***** Document excerpt *****
# AR-15: Pre-ban versus Post-ban



## Cabin Fever (May 10, 2002)

Are there any mechnical differences between pre-ban and post-ban AR-15s? Why do sellers of pre-ban ARs make it sound like there rifle is "special?"


----------



## ||Downhome|| (Jan 12, 2009)

it all boils down to legality, if its preban its grandfathered and therefore legal 
if its post ban it needs to conform to the law (lacking certain features) in order to be legal. heres a link little long winded but more detailed then my response. http://www.ak-47.net/legal/preban.html

so yes those prebans are special, though I would want documention it is preban just in case I ever had to talk to the ATF (or other LEO types)


----------



## zant (Dec 1, 2005)

This term only applies to firearms between 1994-2004...Just features like a bayonet lug or flash suppressor versus muzzle brake.


----------



## 7.62mmFMJ (Nov 19, 2008)

Yep! the "ban" was from 1994-2004 so pre-ban is post-ban. The only thing that I can take away is that they feel the "pre-ban" is _special_ although I see it as "old!"


----------



## FourDeuce (Jun 27, 2002)

They're only "special" because they didn't have to worry about any of the extra-stupid gun laws that were in effect during the ban. I thought about getting bayonet lugs for ALL my guns, now, including pistols, shotguns, and everything else, now that the stupid ban is gone. I might even put bayonet lugs on the bayonet lugs.:hobbyhors


----------



## Bearfootfarm (Jul 13, 2006)

> I would want documention it is preban


The serial number would prove that


----------



## oneokie (Aug 14, 2009)

Cabin Fever said:


> Are there any mechnical differences between pre-ban and post-ban AR-15s?



The post-ban guns have a block installed in the lower that prevents the use of a M-16/FA bolt carrier and the installation of a drop in auto sear. Not familiar with the post post ban guns. And there is a difference in the pre and post ban bolt carriers.


----------



## zant (Dec 1, 2005)

The only AR's that won't allow a DIAS are Colt...a deal with gov't.


----------



## ||Downhome|| (Jan 12, 2009)

I wasnt aware the ban law had expired most laws dont have a experation date. from this article on wiki any changes where more or less cosmetic,

http://en.wikipedia.org/wiki/Federal_Assault_Weapons_Ban


----------



## Bearfootfarm (Jul 13, 2006)

> I wasnt aware the ban law had expired


It had a 10 year "sunset" clause.
BO will try his best to get a new "better" (to them) version passed


----------
***** Records provided *****
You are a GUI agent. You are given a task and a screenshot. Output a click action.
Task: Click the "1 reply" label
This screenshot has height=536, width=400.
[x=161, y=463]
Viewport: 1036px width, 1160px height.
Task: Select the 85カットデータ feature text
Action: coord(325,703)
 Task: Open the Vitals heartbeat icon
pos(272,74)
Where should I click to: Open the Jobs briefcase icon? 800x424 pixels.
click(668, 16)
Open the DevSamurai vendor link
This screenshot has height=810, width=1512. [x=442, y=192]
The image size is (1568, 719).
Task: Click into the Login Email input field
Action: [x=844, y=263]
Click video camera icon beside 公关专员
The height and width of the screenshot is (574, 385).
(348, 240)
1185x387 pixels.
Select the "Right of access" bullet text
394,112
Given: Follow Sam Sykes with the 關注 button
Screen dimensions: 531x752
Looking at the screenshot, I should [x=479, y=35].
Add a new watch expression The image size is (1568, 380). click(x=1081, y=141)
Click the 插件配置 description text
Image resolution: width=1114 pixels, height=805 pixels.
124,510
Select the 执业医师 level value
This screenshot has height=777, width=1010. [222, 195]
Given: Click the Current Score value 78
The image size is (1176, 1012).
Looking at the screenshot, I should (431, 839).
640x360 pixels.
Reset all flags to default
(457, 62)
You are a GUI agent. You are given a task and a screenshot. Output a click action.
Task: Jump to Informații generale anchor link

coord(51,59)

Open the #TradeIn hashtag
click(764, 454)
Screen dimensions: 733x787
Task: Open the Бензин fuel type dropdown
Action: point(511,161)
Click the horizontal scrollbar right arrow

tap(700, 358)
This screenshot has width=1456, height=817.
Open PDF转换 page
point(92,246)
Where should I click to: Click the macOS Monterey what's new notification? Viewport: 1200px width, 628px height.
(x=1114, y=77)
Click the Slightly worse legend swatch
*****
In the AR-15 pre-ban versus post-ban thread, what does one reply say post-ban guns have installed in the lower, and what does it prevent?

A block that prevents the use of an M-16/FA bolt carrier and the installation of a drop in auto sear.